DIRECTION:
Rewrite the rows from the line with "You are a computer-use agent. The" up to and including the last line of the rows, changing "Instruction" to "Command" and keeping everything else the same. Omit the pictures.

----- DATA SHOWN

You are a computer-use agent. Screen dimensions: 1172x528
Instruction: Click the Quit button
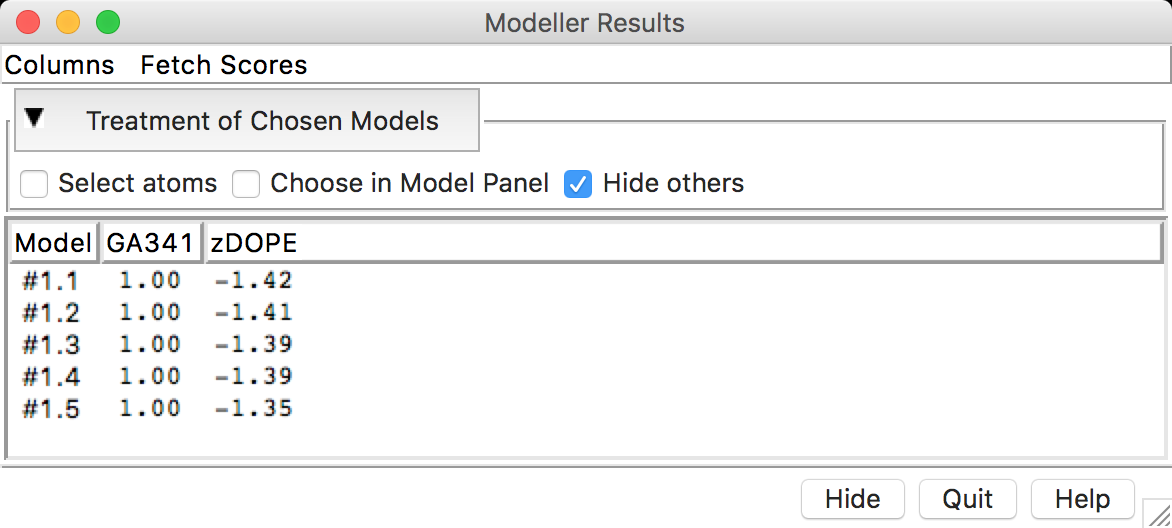coord(967,499)
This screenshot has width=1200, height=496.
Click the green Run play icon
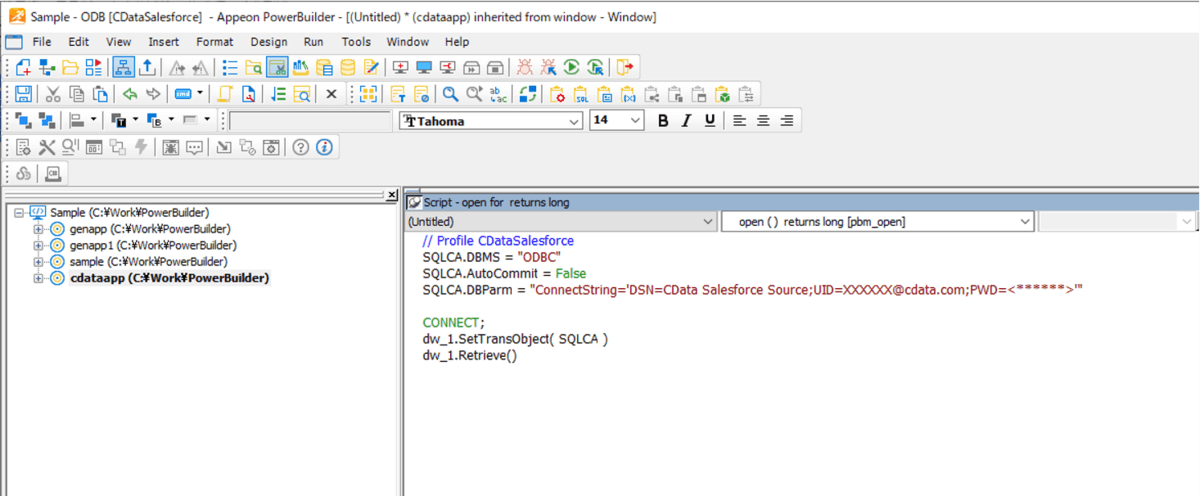click(x=571, y=67)
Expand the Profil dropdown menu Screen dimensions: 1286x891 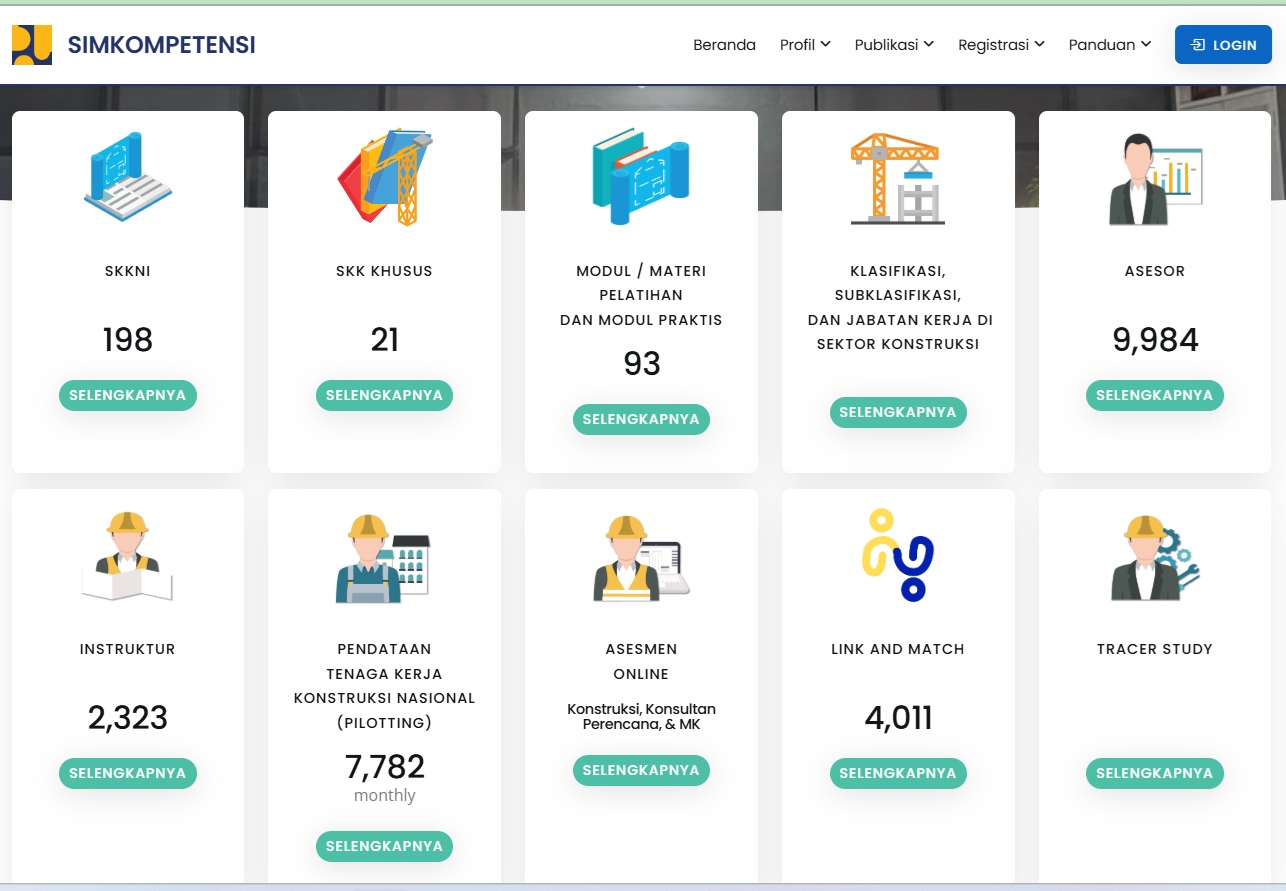pyautogui.click(x=805, y=45)
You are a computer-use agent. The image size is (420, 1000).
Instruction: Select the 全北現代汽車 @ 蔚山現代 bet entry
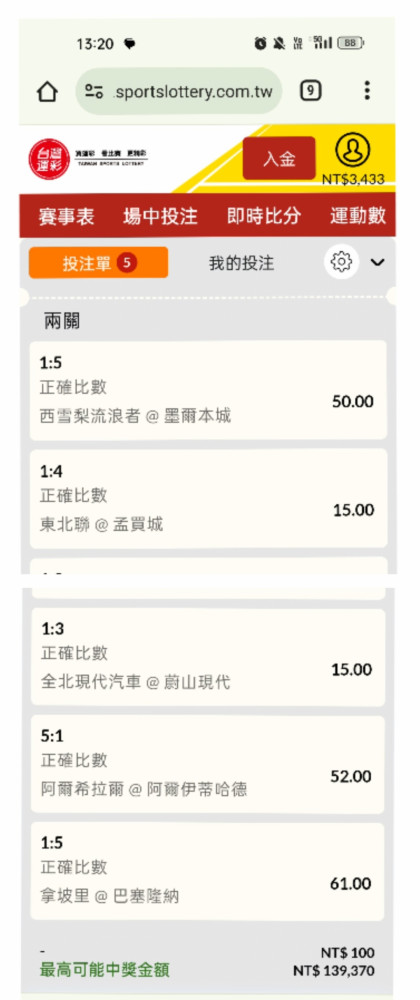click(x=208, y=658)
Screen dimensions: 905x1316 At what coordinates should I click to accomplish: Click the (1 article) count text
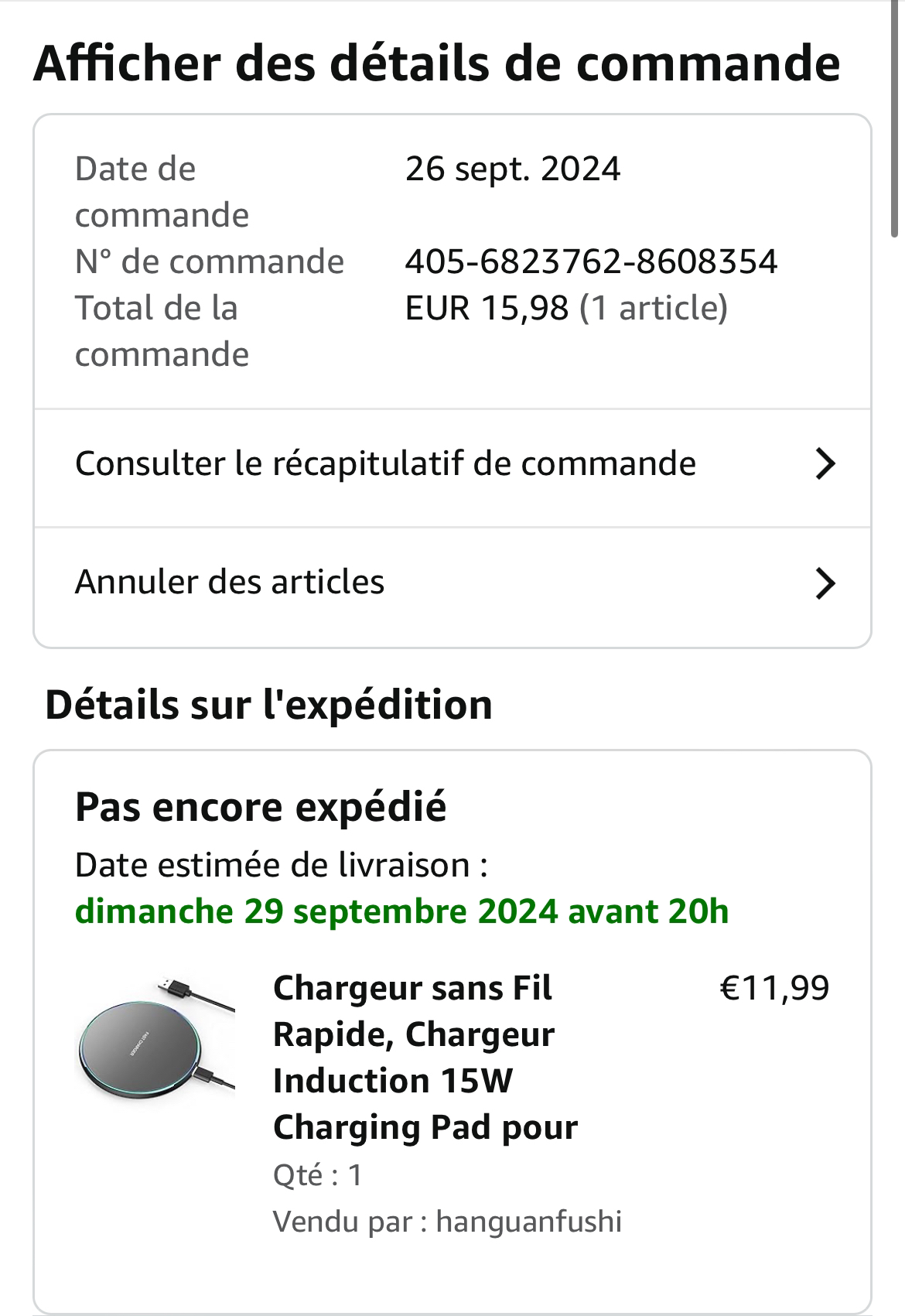tap(654, 308)
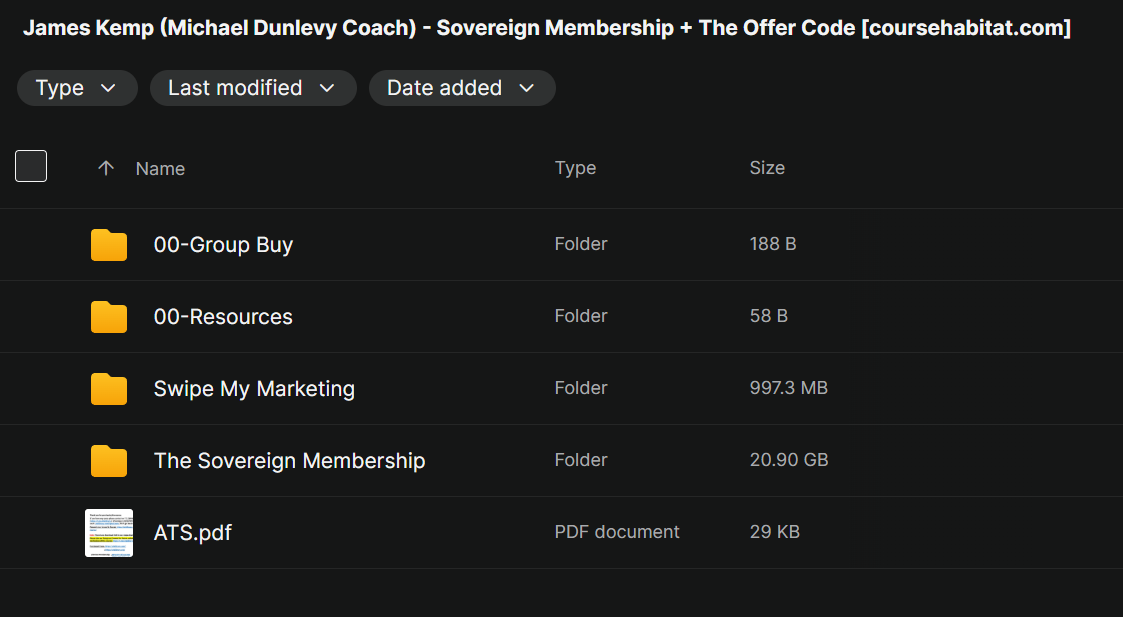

----------

TASK RESULT:
You are a computer-use agent. The image size is (420, 1000).
Command: Select the 全北現代汽車 @ 蔚山現代 bet entry
click(x=208, y=658)
Screen dimensions: 905x1316 At what coordinates should I click to accomplish: Click the (1 article) count text
tap(654, 308)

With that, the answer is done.